Question

How do you solve `sin(2x)=cos(x)`?

Answer 1

`x=-\pi/2,\pi/6,\pi/2, or {5\pi}/6` plus multiples of `2\pi`.

Explanation:

I cannot tell whether you have learned the double-angle formulas yet so I will develop a solution without them.

First observe that `\cos u=\cos v` when `u+v=2n\pi` or `u-v=2n\pi` for any integer `n`.
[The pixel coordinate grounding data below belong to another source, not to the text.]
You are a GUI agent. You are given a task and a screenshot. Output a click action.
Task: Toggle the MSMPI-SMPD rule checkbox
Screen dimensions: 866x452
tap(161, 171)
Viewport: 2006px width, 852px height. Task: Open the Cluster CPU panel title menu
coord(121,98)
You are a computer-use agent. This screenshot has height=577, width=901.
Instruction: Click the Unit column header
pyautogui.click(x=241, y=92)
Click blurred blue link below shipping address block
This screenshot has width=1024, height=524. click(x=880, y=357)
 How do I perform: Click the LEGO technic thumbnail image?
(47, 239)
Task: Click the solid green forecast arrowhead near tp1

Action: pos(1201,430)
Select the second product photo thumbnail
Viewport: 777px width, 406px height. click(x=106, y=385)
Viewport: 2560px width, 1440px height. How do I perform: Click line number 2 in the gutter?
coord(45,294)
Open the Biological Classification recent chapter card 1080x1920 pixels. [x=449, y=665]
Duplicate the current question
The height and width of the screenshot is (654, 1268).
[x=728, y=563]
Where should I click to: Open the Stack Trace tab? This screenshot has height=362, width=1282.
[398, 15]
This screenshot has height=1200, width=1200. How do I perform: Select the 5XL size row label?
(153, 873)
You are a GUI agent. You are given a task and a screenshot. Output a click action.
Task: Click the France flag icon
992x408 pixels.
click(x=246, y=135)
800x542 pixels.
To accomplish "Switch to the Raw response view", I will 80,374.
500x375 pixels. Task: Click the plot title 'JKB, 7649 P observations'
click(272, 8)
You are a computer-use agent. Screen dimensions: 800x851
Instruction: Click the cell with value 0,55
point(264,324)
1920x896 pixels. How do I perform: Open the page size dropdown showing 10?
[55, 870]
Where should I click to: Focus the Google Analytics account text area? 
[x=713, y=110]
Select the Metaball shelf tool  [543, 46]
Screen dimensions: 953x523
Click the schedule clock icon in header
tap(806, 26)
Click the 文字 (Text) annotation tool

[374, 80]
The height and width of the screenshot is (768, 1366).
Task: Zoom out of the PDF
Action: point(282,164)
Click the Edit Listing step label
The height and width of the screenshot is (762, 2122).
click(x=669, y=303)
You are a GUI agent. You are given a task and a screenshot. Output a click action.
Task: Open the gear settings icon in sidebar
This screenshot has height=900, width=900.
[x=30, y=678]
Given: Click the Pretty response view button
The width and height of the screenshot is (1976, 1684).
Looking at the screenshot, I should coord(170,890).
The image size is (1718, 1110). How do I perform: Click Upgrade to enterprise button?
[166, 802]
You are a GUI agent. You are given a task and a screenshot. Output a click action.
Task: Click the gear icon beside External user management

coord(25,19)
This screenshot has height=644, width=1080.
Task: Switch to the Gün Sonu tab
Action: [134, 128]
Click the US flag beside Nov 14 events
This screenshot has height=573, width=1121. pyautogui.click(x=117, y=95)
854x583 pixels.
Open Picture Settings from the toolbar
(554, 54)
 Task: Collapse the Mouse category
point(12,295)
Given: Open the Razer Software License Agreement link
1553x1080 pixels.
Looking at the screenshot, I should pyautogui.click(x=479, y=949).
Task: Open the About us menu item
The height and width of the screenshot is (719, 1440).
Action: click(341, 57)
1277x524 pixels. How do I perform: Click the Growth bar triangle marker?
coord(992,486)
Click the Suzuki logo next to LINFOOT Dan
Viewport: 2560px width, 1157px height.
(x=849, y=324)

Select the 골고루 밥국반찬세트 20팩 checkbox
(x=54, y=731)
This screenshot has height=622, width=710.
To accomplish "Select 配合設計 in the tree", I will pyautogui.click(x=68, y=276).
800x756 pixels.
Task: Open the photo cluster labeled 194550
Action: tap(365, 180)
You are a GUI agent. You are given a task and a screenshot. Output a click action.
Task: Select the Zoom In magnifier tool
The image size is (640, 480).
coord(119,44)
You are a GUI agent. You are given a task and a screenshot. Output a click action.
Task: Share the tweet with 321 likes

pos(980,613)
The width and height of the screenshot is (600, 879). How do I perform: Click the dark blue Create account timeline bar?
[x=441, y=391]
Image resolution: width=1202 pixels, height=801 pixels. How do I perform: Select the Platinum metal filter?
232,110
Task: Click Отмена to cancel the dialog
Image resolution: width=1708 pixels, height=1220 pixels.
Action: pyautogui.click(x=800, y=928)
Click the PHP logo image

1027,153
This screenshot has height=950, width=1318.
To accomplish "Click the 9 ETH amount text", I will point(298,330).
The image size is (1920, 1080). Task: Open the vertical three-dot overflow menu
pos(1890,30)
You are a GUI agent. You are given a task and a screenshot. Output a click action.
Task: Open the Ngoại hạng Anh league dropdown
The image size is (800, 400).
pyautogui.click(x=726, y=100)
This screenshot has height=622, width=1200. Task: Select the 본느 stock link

We then have `\sin(2x)=\cos(\pi/2-2x)`. So:

`\cos(\pi/2-2x)=\cos(x)`.

Then we have the two possibilities defined above.

Possibility 1:

`u+v=(\pi/2-2x)+x=2n\pi`
`\pi/2-x=2n\pi`
`x=\pi/2-2n\pi`

So `x=\pi/2` plus multiples of `2\pi`

Possibility 2:

`u-v=(\pi/2-2x)-x=2n\pi`
`\pi/2-3x=2n\pi`
`x=\pi/6-{2n}/{3\pi}`

So `x=-\pi/2, \pi/6` or `{5\pi}/6` plus multiples of `2\pi`.

Put the two possibilities together to get the answer.